### Your goal
Please set down each line of the data again, unchanged.

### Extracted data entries
:::::
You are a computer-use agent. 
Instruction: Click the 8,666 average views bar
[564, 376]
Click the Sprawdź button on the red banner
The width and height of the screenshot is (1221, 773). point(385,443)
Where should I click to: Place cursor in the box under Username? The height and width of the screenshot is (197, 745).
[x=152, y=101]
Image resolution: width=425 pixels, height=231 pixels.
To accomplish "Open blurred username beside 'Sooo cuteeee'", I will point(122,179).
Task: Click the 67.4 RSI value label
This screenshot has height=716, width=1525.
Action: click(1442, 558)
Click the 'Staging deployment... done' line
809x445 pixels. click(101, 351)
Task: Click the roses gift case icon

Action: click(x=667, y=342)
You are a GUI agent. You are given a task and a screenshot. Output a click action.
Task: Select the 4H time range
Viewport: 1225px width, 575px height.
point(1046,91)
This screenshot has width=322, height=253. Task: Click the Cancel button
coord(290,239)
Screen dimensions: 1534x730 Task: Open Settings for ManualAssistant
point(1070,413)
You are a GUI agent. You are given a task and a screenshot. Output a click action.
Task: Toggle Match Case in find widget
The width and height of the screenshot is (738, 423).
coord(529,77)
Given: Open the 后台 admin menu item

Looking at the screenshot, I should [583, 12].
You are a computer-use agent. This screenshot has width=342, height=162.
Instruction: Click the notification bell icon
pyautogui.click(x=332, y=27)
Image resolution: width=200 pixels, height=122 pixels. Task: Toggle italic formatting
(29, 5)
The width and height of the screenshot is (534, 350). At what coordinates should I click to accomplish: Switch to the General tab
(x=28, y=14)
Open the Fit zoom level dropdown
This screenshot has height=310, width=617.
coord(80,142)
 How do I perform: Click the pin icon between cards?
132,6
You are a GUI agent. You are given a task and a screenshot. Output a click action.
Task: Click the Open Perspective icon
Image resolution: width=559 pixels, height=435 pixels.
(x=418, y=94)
:::::
### Solved exercise
You are a computer-use agent. 
Instruction: Click the 8,666 average views bar
[564, 376]
Click the Sprawdź button on the red banner
The width and height of the screenshot is (1221, 773). point(385,443)
Where should I click to: Place cursor in the box under Username? The height and width of the screenshot is (197, 745).
[x=152, y=101]
Image resolution: width=425 pixels, height=231 pixels.
To accomplish "Open blurred username beside 'Sooo cuteeee'", I will point(122,179).
Task: Click the 67.4 RSI value label
This screenshot has height=716, width=1525.
Action: click(1442, 558)
Click the 'Staging deployment... done' line
809x445 pixels. click(101, 351)
Task: Click the roses gift case icon

Action: click(x=667, y=342)
You are a GUI agent. You are given a task and a screenshot. Output a click action.
Task: Select the 4H time range
Viewport: 1225px width, 575px height.
point(1046,91)
This screenshot has width=322, height=253. Task: Click the Cancel button
coord(290,239)
Screen dimensions: 1534x730 Task: Open Settings for ManualAssistant
point(1070,413)
You are a GUI agent. You are given a task and a screenshot. Output a click action.
Task: Toggle Match Case in find widget
The width and height of the screenshot is (738, 423).
coord(529,77)
Given: Open the 后台 admin menu item

Looking at the screenshot, I should [583, 12].
You are a computer-use agent. This screenshot has width=342, height=162.
Instruction: Click the notification bell icon
pyautogui.click(x=332, y=27)
Image resolution: width=200 pixels, height=122 pixels. Task: Toggle italic formatting
(29, 5)
The width and height of the screenshot is (534, 350). At what coordinates should I click to accomplish: Switch to the General tab
(x=28, y=14)
Open the Fit zoom level dropdown
This screenshot has height=310, width=617.
coord(80,142)
 How do I perform: Click the pin icon between cards?
132,6
You are a GUI agent. You are given a task and a screenshot. Output a click action.
Task: Click the Open Perspective icon
Image resolution: width=559 pixels, height=435 pixels.
(x=418, y=94)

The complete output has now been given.